_Given request:_ In the excerpt on vanishing gradients below, can you repeat the passage from "Because we chain" up to and including "in this scenario.", renaming "sigmoid" to "logistic" throughout?

_Excerpted text:_
You decide to train a cutting-edge deep neural network regression model, that will predict the global temperature based on the population of pirates in `N` locations around the globe.
You define your model as follows:

In [2]:
import torch.nn as nn

N = 42  # number of known global pirate hot spots
H = 128
mlpirate = nn.Sequential(
    nn.Linear(in_features=N, out_features=H),
    nn.Sigmoid(),
    *[
        nn.Linear(in_features=H, out_features=H),
        nn.Sigmoid(),
    ]*N,
    nn.Linear(in_features=H, out_features=1),
)

While training your model you notice that the loss reaches a plateau after only a few iterations.
It seems that your model is no longer training.
What is the most likely cause?

**Answer:** 

It seems that the training process encountered a vanishing gradient problem.
As this network is quite deep, and the sigmoid funciton maps the entire input space into $(0,1)$, we would expect that even large changes that pass through the activation would result in small gradients (the sigmoid is quite a plateau with large negative and positive values).
Because we chain many sigmoid activation consecutively, the gradients become even smaller, and vanish. Effectively we won't train the network, and we wouldn't notice any changes as seen in this scenario.

3. Referring to question 2 above: A friend suggests that if you replace the `sigmoid` activations with `tanh`, it will solve your problem. Is he correct? Explain why or why not.

**Answer:** The $tanh$ suffers from the same problem as it also maps the entire input space into a relatively small region of $(-1,1)$. The derivative of $tanh$ tends to be also low with large values, and when using deep network we would expect a similar behaviour as with the sigmoid.

4. Regarding the ReLU activation, state whether the following sentences are **true or false** and explain:
    
    A. In a model using exclusively ReLU activations, there can be no vanishing gradients.

_Stored records:_
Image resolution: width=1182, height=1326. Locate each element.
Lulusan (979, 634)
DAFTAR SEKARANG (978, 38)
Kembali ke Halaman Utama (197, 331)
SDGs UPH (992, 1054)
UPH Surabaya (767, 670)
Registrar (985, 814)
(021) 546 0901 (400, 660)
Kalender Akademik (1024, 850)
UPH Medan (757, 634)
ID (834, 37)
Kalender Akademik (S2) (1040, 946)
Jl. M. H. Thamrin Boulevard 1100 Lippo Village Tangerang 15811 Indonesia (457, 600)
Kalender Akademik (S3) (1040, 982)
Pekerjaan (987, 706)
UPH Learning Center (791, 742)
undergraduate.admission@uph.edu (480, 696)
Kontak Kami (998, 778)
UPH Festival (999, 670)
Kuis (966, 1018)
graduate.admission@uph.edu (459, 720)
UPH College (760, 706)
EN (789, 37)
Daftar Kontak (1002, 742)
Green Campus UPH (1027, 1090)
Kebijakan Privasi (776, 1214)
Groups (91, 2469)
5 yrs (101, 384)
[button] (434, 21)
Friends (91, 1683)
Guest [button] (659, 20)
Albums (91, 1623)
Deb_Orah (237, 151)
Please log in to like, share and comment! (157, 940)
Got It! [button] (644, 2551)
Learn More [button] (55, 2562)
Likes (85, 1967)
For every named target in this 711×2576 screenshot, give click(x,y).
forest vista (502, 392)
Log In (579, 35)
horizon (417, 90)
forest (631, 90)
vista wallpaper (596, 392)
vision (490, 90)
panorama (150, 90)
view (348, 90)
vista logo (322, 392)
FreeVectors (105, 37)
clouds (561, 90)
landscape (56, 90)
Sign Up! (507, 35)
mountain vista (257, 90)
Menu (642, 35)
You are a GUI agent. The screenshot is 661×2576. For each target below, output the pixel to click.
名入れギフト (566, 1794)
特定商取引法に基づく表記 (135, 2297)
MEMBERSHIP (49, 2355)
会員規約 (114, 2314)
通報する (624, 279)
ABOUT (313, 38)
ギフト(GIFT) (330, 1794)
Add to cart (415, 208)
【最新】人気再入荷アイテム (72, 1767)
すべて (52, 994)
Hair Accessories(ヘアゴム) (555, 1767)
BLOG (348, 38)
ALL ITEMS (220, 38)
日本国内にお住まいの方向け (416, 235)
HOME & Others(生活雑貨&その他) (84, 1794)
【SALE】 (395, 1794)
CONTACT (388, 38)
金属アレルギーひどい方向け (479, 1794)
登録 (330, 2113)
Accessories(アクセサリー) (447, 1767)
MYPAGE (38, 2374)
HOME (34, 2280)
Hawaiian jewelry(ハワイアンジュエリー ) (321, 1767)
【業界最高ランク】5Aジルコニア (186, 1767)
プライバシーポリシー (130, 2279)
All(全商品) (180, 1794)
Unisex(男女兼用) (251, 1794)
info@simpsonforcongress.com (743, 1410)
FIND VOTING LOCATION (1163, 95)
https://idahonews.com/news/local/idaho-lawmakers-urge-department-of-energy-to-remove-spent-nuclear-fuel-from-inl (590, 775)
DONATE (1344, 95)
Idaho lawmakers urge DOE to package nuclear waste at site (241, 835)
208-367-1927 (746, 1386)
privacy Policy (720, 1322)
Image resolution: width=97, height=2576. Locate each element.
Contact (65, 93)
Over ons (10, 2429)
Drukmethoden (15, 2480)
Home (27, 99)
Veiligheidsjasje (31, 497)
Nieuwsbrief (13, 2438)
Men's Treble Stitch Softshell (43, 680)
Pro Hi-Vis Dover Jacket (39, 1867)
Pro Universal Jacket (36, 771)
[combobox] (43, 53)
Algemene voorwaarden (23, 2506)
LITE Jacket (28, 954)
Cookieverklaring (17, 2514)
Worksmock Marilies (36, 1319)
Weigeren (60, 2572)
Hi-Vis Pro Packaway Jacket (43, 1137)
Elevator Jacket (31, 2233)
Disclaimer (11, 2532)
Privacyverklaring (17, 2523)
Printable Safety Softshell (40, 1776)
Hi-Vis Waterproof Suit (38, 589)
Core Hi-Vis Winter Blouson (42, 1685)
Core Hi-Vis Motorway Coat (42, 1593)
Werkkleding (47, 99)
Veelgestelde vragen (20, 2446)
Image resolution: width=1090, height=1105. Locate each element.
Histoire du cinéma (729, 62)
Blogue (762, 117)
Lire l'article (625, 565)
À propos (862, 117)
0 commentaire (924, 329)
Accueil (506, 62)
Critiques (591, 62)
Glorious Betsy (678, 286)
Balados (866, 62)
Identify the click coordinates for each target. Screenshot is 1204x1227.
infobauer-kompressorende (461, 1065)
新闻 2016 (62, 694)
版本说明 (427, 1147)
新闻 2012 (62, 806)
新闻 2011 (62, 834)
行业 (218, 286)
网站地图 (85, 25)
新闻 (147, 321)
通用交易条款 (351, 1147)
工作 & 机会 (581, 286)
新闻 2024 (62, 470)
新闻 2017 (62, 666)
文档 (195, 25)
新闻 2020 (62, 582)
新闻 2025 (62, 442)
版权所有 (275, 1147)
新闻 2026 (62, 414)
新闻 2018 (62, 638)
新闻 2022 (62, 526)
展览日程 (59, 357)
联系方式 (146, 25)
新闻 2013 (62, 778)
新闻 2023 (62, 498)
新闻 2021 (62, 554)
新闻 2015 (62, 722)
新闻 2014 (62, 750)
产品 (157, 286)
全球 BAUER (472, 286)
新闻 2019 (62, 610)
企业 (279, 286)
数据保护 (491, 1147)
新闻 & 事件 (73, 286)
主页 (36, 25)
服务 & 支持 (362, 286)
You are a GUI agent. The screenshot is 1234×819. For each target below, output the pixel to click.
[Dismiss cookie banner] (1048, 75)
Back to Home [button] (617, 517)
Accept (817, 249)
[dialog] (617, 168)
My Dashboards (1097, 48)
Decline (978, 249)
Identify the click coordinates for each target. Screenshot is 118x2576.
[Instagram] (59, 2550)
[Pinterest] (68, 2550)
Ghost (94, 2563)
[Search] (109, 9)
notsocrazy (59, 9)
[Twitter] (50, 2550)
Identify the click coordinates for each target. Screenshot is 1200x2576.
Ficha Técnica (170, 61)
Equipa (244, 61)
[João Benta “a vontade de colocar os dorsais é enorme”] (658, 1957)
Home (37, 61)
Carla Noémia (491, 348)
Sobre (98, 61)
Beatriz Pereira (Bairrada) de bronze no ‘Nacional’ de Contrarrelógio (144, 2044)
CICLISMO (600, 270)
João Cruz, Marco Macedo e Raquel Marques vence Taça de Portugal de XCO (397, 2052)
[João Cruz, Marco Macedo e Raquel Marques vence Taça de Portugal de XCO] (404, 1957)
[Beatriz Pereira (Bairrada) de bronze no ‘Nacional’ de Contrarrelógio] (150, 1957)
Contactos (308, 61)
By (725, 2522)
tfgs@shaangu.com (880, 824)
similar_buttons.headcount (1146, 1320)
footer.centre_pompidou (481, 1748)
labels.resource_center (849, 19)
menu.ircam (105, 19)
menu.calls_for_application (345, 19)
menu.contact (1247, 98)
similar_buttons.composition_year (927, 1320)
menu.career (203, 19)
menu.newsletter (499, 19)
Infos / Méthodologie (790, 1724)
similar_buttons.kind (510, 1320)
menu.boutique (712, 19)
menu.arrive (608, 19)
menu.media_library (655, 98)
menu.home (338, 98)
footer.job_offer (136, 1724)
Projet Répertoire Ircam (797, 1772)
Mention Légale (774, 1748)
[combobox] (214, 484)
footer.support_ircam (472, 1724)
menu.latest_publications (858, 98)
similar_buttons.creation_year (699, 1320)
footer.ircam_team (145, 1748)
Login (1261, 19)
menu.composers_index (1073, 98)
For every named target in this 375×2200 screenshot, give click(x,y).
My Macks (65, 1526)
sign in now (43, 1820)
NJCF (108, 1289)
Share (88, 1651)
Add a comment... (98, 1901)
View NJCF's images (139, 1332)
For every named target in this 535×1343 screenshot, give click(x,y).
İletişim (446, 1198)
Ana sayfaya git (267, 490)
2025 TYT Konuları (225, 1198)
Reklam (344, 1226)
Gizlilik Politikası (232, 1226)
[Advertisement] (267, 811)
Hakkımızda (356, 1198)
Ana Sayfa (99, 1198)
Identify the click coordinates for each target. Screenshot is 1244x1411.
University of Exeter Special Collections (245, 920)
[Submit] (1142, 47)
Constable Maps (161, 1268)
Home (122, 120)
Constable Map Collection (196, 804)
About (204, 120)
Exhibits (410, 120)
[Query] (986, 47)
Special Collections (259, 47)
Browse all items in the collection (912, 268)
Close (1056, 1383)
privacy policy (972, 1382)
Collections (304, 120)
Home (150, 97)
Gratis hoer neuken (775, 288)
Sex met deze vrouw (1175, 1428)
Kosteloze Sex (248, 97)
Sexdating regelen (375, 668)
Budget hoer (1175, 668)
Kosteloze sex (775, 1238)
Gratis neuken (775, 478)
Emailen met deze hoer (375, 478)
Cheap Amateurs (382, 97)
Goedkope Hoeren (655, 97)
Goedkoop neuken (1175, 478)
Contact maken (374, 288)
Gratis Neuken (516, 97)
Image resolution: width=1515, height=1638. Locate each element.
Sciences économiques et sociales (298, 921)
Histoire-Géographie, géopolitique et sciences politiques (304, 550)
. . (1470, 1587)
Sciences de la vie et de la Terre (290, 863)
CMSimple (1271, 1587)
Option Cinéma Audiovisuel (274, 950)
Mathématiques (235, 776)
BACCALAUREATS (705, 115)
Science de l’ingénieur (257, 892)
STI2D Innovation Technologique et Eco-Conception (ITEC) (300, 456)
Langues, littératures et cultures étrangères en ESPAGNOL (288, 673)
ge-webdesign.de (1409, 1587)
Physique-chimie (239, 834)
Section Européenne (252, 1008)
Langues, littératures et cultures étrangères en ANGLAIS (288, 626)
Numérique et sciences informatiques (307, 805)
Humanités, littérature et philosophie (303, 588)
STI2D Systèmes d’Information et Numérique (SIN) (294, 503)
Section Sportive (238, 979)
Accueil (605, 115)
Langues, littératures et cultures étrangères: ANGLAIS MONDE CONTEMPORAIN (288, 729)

_Task solution:_
Because we chain many logistic activation consecutively, the gradients become even smaller, and vanish. Effectively we won't train the network, and we wouldn't notice any changes as seen in this scenario.